▶ [PAGE]:
#été2023 #00 | il est midi à Saché

Ne cherche pas dans ta bibliothèque, tu pourrais bien te laisser berner par l’artifice, le nom, le titre, des raisons savantes qui ne sont pas les tiennes, des images qui ne t’appartiennent pas. Cherche dans tes souvenirs. Quête imparfaite, évidemment, tu n’aimes pas quand tout est cadré. Lentement, dans la brousse sauvage qui envahit tes souvenirs littéraires, fraye-toi un chemin. Pousse une touffe d’herbes hautes, retrouve des souvenirs de lectures. Ramasse une pierre sous laquelle tu tombes sur un goût perdu de ton adolescence. Respire des odeurs, essaie d’identifier des sensations, rappelle-toi. Tu crois que tu te rappelles, tu n’en es pas très sûr. Et puis tu le trouves, en évidence, en pleine lumière, là, posé sur le sol. Tu le cherchais et il était là, sous tes yeux.

Si tu as mis tant de temps à le trouver, c’est sans aucun doute parce que tu cherchais au mauvais endroit. Un roman qui t’a marqué, un livre qui prend du sens dans ton expérience de lecture, qui est ce qu’elle est, loin des canons de l’enseignement littéraire qui ne faisaient pas parties de ton monde. Un livre dans lequel tu as trempé tes doigts et tes yeux pour écrire, avant même de l’avoir lu. Vous vous êtes rencontrés il n’y a pas si longtemps, ce livre et toi. Tu le cherchais dans tes plus anciens souvenirs de lecteur et il n’y était pas. Quand on cherche une origine, on va fouiller loin. Tu aurais dû chercher une destination, cela aurait été plus simple.

C’était il y a un an environ. Tu attendais la réédition depuis plusieurs mois, elle est arrivée en un objet imposant, lourd, autoritaire. Tu ne sais pas quand tu en as entendu parler la première fois, l’atelier du tiers-livre sans doute. Tu ne sais pas plus pour quelles raisons tu as cultivé aussi longtemps le désir de le lire. Le délice de l’attente, sûrement. Tu aimes attendre. 

Ce que tu sais, c’est qu’immédiatement, les mots qui filaient sous tes yeux ont déclenché un mystérieux mécanisme dans ton esprit, déclenchant des réactions en chaine, ouvrant ici des portes inconnues, t’invitant là à une discussion dont tu ignorais l’existence. Une expérience très déstabilisante. D’autant plus que tu lis essentiellement le soir et donc, tu te laisses facilement embarquer dans la nuit. Pendant quatre ou cinq semaines, tu as peu dormi. Un décalage horaire approprié puisque ce qui se passait dans ta tête relevait tout autant d’une altération de la réalité.

▶ [DONNÉES FOURNIES]:
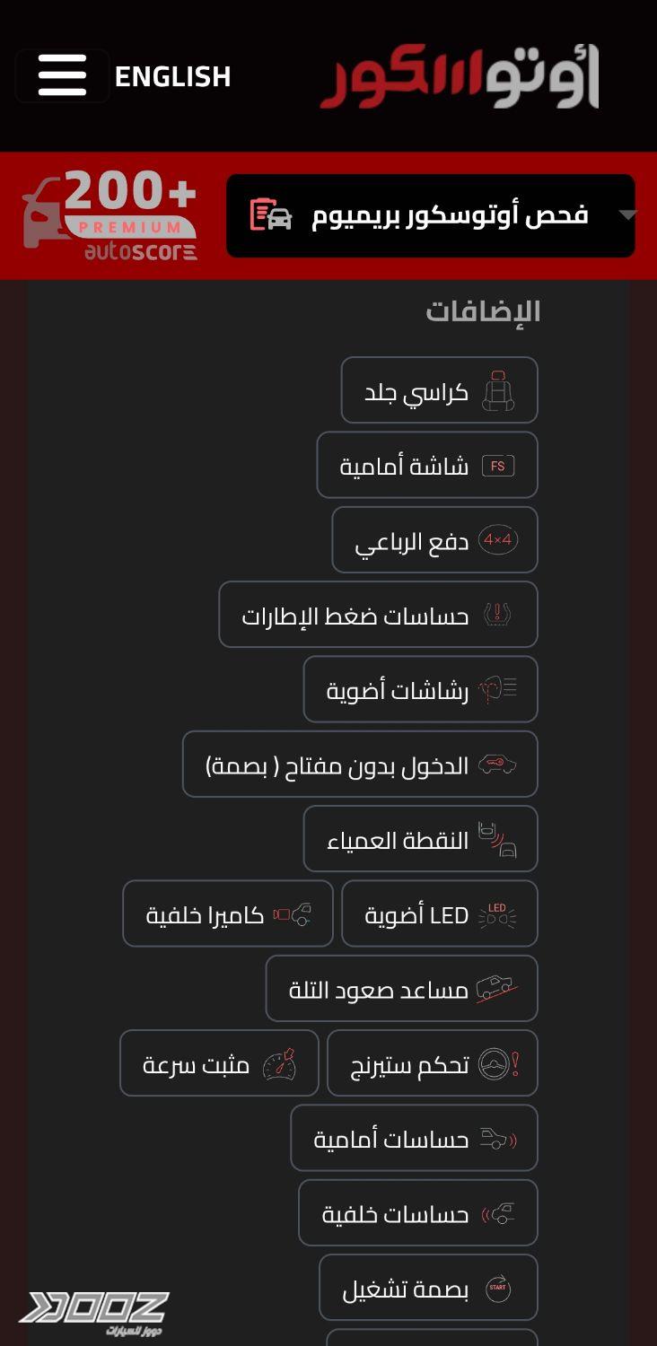
Task: Click the AutoScore Arabic logo
Action: point(460,77)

▶ [CONSIGNES]:
**a.** Ces affirmations concordent-elles avec la page « il est midi à Saché » ? Pour chacune, répondez par oui ou non et citez les mots décisifs de la page.
(i) La réédition attendue est arrivée sous la forme d'un objet léger.
(ii) La lecture se fait essentiellement le soir.
(iii) Le livre figurait parmi les plus anciens souvenirs de lecteur.
**b.** Répondez à ces questions d'après la page « il est midi à Saché ».
(i) Il y a combien de temps environ la réédition est-elle arrivée ?
(ii) Où la page situe-t-elle, sans certitude, la première fois qu'il a été question du livre ?
(iii) Pendant combien de semaines le sommeil a-t-il été rare ?
**c.** Écrivez la suite de la page « il est midi à Saché », à partir de sa dernière phrase.
Ce listing n'a aucun lien avec la page « il est midi à Saché ».

▶ [RÉPONSES]:
**a.**
(i) Non : « un objet imposant, lourd, autoritaire ».
(ii) Oui : « tu lis essentiellement le soir ».
(iii) Non : « Tu le cherchais dans tes plus anciens souvenirs de lecteur et il n’y était pas. »

**b.**
(i) Il y a un an environ.
(ii) À l’atelier du tiers-livre.
(iii) Pendant quatre ou cinq semaines.

**c.**
S’il y a un mot qui définit ce qui te reste de la lecture enfiévrée des quelques 800 pages de ce roman, c’est « écho ». Un écho, comme la résonance répétée, non pas de l’histoire mais plutôt des réflexions que la narration soulève. Comme des cloches qui sonnent midi au clocher de l’église de Saché. Tu crois que si ce livre t’a tant marqué, c’est par le temps de penser qu’il t’a offert. Lorsque tu es plongé dans un livre qui développe l’imaginaire, tu t’accordes des temps de jardinage intérieur. Laisser le temps à l’arbre de pousser. Lis quelque pages, parfois une seule, ferme le livre et libère tes pensées. Cultive, effrite la terre, enlève quelques herbes, arrose avec ton eau, regarde la plante grandir. Parfois reprends le livre, parfois endors-toi pour reprendre le livre plus tard dans la nuit. Ou pas. 

Tu te souviens d’une vidéo que tu as visionnée, le traducteur était invité dans une librairie pour relater son travail pour l’occasion. L’auteur est étranger et il est évident que, compte-tenu de la singularité du livre, sa traduction a dû être un travail aussi long que complexe. Tu supposes, car tes faibles connaissances en langues étrangères ne t’autorisent pas autre chose. Tu te souviens d’un passage où le traducteur, en proie à quelques questions légitimes de compréhension, a interrogé l’auteur pour avoir quelques précisions. L’auteur a juste répondu de traduire ce qu’il avait compris. Cette réponse t’a impressionné. Elle a probablement mis le traducteur dans l’embarras mais elle ouvre un champ infini, la quête de l’auteur n’étant pas que le lecteur comprenne ce qu’il a écrit mais plutôt ce que lui, lecteur, a lu. Même s’il y a autant de lectures différentes que de lecteurs. Tu te dis que tu aimerais bien comprendre les langues étrangères pour être capable de te baigner dans les mots de l’auteur, sans intermédiaire.

Ce livre n’est pas dans ta bibliothèque, il est en voyage. Les meilleurs livres que tu as lus ne dorment pas sur tes étagères, ils sont ailleurs parce que tu ne peux pas t’empêcher de les prêter, de les partager. Tu te demandes où peut bien se trouver ton livre en ce moment, sur quelle table de chevet. Ne pas avoir ce livre près de toi participe à la fonction mémorielle que tu crois nécessaire pour goûter un livre à sa juste valeur. Si tu veux te rappeler un détail, tu n’as pas d’autre choix que de faire appel à ta mémoire. Et si tu ne t’en rappelles pas, tu peux toujours te débrouiller pour le relire.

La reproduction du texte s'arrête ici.